Divide using synthetic division $$ ( x^{4}-4x^{3}-x^{2}+16x-12 ) \div ( x+2 ) $$
Answer
The synthetic division table is:
$$ \begin{array}{c|rrrrr}-2&1&-4&-1&16&-12\\& & -2& 12& -22& \color{black}{12} \\ \hline &\color{blue}{1}&\color{blue}{-6}&\color{blue}{11}&\color{blue}{-6}&\color{orangered}{0} \end{array} $$The solution is:
$$ \frac{ x^{4}-4x^{3}-x^{2}+16x-12 }{ x+2 } = \color{blue}{x^{3}-6x^{2}+11x-6} $$Explanation
Step 1 : Write down the coefficients of the dividend into division table. Put the zero from $ x + 2 = 0 $ ( $ x = \color{blue}{ -2 } $ ) at the left.

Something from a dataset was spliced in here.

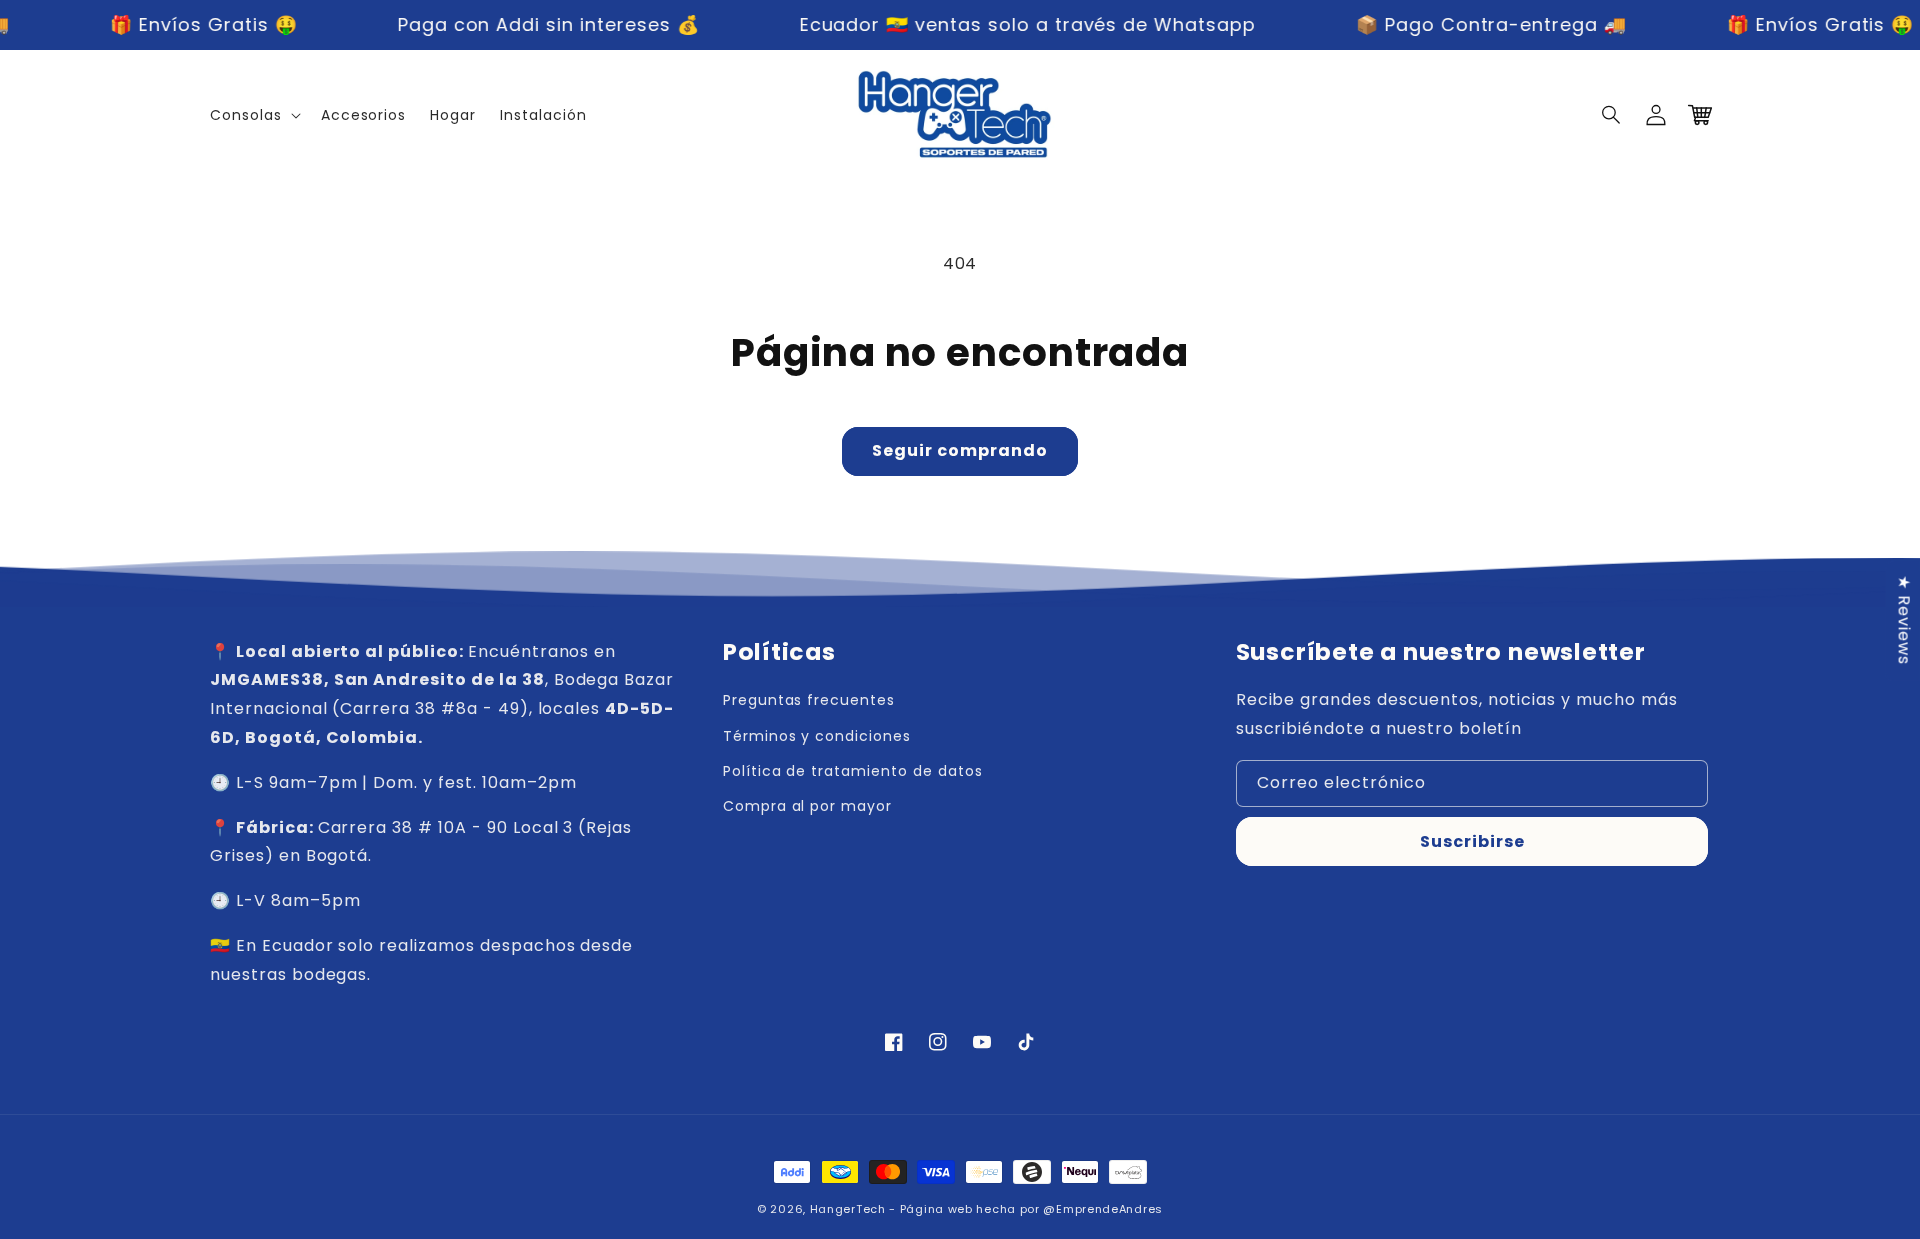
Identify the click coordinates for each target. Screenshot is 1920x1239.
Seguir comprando (960, 450)
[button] (1612, 115)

$$ \begin{array}{c|rrrrr}\color{blue}{-2}&1&-4&-1&16&-12\\& & & & & \\ \hline &&&&& \end{array} $$Step 1 : Bring down the leading coefficient to the bottom row.

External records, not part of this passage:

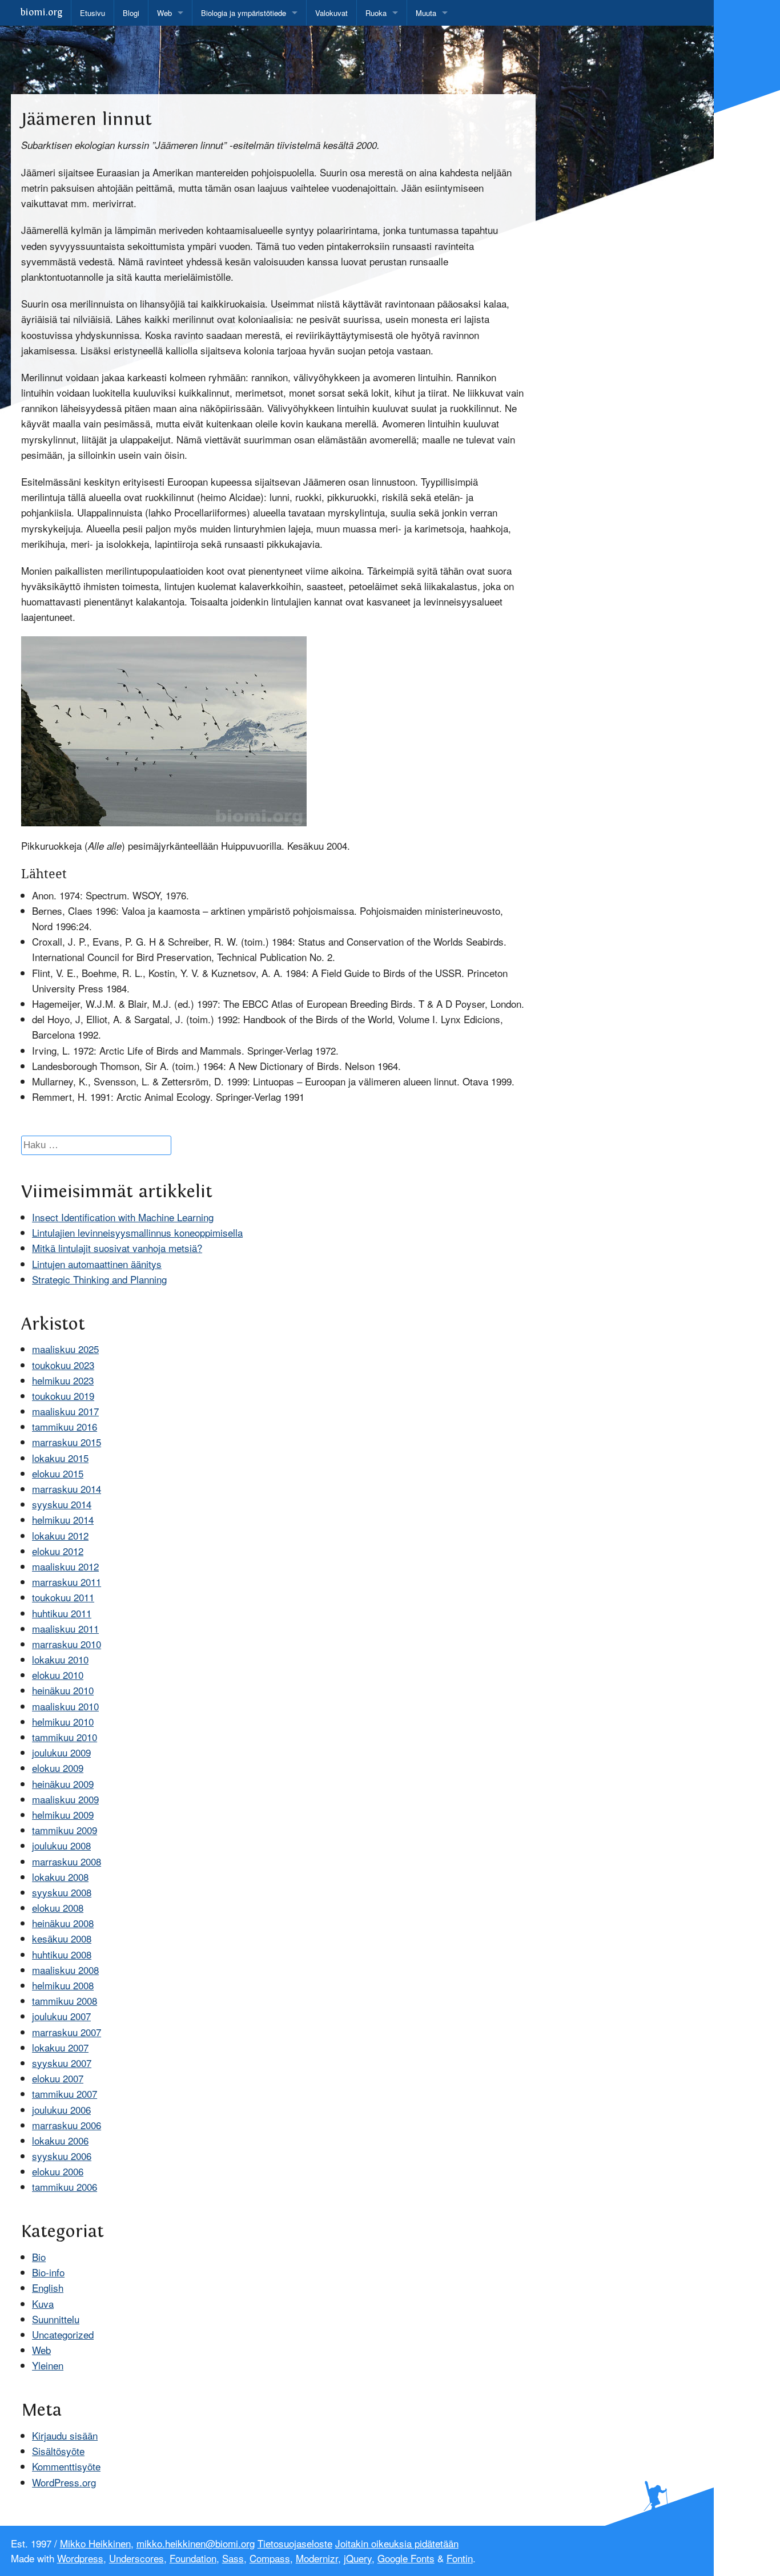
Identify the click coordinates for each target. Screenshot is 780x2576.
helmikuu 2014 (63, 1519)
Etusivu (92, 12)
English (47, 2287)
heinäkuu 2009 (63, 1783)
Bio (39, 2257)
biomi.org (41, 12)
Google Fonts (406, 2558)
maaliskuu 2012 (65, 1566)
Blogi (131, 12)
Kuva (43, 2303)
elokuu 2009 (57, 1768)
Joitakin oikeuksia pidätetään (397, 2543)
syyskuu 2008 (61, 1892)
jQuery (358, 2558)
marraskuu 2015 (66, 1442)
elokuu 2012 (57, 1551)
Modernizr (317, 2558)
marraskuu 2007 (66, 2032)
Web (164, 12)
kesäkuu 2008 (61, 1938)
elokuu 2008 (57, 1907)
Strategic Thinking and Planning (99, 1279)
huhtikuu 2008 (61, 1954)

$$ \begin{array}{c|rrrrr}-2&\color{orangered}{ 1 }&-4&-1&16&-12\\& & & & & \\ \hline &\color{orangered}{1}&&&& \end{array} $$Step 2 : Multiply by the number on the left, and carry the result into the next column: $ \color{blue}{ -2 } \cdot \color{blue}{ 1 } = \color{blue}{ -2 } $.
$$ \begin{array}{c|rrrrr}\color{blue}{-2}&1&-4&-1&16&-12\\& & \color{blue}{-2} & & & \\ \hline &\color{blue}{1}&&&& \end{array} $$Step 3 : Add down last column: $ \color{orangered}{ -4 } + \color{orangered}{ \left( -2 \right) } = \color{orangered}{ -6 } $
$$ \begin{array}{c|rrrrr}-2&1&\color{orangered}{ -4 }&-1&16&-12\\& & \color{orangered}{-2} & & & \\ \hline &1&\color{orangered}{-6}&&& \end{array} $$Step 4 : Multiply by the number on the left, and carry the result into the next column: $ \color{blue}{ -2 } \cdot \color{blue}{ \left( -6 \right) } = \color{blue}{ 12 } $.
$$ \begin{array}{c|rrrrr}\color{blue}{-2}&1&-4&-1&16&-12\\& & -2& \color{blue}{12} & & \\ \hline &1&\color{blue}{-6}&&& \end{array} $$Step 5 : Add down last column: $ \color{orangered}{ -1 } + \color{orangered}{ 12 } = \color{orangered}{ 11 } $
$$ \begin{array}{c|rrrrr}-2&1&-4&\color{orangered}{ -1 }&16&-12\\& & -2& \color{orangered}{12} & & \\ \hline &1&-6&\color{orangered}{11}&& \end{array} $$Step 6 : Multiply by the number on the left, and carry the result into the next column: $ \color{blue}{ -2 } \cdot \color{blue}{ 11 } = \color{blue}{ -22 } $.
$$ \begin{array}{c|rrrrr}\color{blue}{-2}&1&-4&-1&16&-12\\& & -2& 12& \color{blue}{-22} & \\ \hline &1&-6&\color{blue}{11}&& \end{array} $$Step 7 : Add down last column: $ \color{orangered}{ 16 } + \color{orangered}{ \left( -22 \right) } = \color{orangered}{ -6 } $
$$ \begin{array}{c|rrrrr}-2&1&-4&-1&\color{orangered}{ 16 }&-12\\& & -2& 12& \color{orangered}{-22} & \\ \hline &1&-6&11&\color{orangered}{-6}& \end{array} $$Step 8 : Multiply by the number on the left, and carry the result into the next column: $ \color{blue}{ -2 } \cdot \color{blue}{ \left( -6 \right) } = \color{blue}{ 12 } $.
$$ \begin{array}{c|rrrrr}\color{blue}{-2}&1&-4&-1&16&-12\\& & -2& 12& -22& \color{blue}{12} \\ \hline &1&-6&11&\color{blue}{-6}& \end{array} $$Step 9 : Add down last column: $ \color{orangered}{ -12 } + \color{orangered}{ 12 } = \color{orangered}{ 0 } $
$$ \begin{array}{c|rrrrr}-2&1&-4&-1&16&\color{orangered}{ -12 }\\& & -2& 12& -22& \color{orangered}{12} \\ \hline &\color{blue}{1}&\color{blue}{-6}&\color{blue}{11}&\color{blue}{-6}&\color{orangered}{0} \end{array} $$Bottom line represents the quotient $ \color{blue}{ x^{3}-6x^{2}+11x-6 } $ with a remainder of $ \color{red}{ 0 } $.